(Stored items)
*** Block opens ***
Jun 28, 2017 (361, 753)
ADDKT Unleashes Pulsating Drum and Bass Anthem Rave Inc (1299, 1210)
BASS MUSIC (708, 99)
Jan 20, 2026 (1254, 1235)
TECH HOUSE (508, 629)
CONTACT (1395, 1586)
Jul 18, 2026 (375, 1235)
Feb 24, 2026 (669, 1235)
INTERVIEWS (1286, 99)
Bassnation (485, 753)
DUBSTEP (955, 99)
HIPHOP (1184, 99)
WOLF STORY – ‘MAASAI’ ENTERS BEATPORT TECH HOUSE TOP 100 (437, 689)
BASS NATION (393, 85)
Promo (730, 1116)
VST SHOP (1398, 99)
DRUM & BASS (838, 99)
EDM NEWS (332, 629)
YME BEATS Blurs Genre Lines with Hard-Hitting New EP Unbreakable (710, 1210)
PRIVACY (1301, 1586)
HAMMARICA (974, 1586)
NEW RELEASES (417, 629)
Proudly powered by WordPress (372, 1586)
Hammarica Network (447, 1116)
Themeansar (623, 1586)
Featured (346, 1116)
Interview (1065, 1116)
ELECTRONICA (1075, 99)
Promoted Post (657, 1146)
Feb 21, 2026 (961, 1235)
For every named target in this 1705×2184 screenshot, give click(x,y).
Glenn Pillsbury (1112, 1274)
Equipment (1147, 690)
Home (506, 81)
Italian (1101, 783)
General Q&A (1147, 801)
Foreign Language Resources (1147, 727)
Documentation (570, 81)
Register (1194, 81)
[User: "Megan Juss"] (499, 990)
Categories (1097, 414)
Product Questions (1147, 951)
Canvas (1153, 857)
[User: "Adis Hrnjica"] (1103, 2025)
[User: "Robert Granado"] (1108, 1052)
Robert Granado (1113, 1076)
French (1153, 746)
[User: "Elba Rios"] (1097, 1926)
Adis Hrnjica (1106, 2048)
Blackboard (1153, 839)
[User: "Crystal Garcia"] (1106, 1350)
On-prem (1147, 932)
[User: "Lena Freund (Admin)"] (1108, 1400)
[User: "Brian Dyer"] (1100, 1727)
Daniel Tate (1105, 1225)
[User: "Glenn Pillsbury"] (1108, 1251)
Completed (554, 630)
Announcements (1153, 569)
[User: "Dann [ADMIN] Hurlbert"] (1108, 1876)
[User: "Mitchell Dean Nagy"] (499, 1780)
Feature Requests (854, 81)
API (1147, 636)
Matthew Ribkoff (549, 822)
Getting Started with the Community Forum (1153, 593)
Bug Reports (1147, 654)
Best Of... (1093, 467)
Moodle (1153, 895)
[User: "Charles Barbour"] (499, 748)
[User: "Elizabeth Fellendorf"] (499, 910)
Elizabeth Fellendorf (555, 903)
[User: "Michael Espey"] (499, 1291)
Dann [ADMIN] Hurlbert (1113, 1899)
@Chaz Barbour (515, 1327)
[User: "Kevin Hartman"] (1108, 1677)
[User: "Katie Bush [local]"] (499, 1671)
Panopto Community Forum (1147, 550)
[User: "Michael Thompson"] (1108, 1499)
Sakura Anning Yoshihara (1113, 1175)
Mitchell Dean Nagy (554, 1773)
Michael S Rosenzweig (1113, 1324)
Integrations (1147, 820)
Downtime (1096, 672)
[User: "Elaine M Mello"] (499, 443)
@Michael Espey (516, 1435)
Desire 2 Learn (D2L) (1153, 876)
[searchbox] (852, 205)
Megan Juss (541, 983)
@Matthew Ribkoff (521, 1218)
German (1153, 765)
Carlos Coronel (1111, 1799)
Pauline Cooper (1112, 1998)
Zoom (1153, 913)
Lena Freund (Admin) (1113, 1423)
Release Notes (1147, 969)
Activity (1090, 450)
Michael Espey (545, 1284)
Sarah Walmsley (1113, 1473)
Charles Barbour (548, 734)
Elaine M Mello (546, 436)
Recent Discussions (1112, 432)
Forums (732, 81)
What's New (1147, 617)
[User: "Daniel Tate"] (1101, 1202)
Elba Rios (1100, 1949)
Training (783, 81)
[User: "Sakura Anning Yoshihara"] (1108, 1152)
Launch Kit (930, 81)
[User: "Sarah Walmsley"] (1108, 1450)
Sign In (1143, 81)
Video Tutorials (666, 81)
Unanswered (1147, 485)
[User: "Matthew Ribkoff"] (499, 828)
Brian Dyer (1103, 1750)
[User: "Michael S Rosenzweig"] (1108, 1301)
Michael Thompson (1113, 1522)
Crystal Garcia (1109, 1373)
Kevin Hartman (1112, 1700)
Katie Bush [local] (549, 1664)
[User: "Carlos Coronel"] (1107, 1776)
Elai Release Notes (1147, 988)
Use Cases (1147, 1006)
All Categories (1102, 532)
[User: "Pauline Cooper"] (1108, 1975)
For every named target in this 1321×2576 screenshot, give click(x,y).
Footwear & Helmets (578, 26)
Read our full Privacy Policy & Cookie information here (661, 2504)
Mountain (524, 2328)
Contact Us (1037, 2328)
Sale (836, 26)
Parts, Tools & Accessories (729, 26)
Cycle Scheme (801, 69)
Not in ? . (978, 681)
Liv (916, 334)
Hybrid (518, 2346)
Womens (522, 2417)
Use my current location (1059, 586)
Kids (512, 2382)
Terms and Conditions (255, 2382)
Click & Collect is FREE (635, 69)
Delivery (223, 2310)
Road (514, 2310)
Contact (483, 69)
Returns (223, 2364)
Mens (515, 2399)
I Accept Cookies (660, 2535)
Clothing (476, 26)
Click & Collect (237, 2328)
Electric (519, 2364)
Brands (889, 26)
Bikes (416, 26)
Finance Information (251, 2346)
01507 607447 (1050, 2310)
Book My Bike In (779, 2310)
*** Block closes ***
> Task description
Your reply is to be the number of lines above in which the word "Sakura" appears, and nothing else.

> Completed exercise
2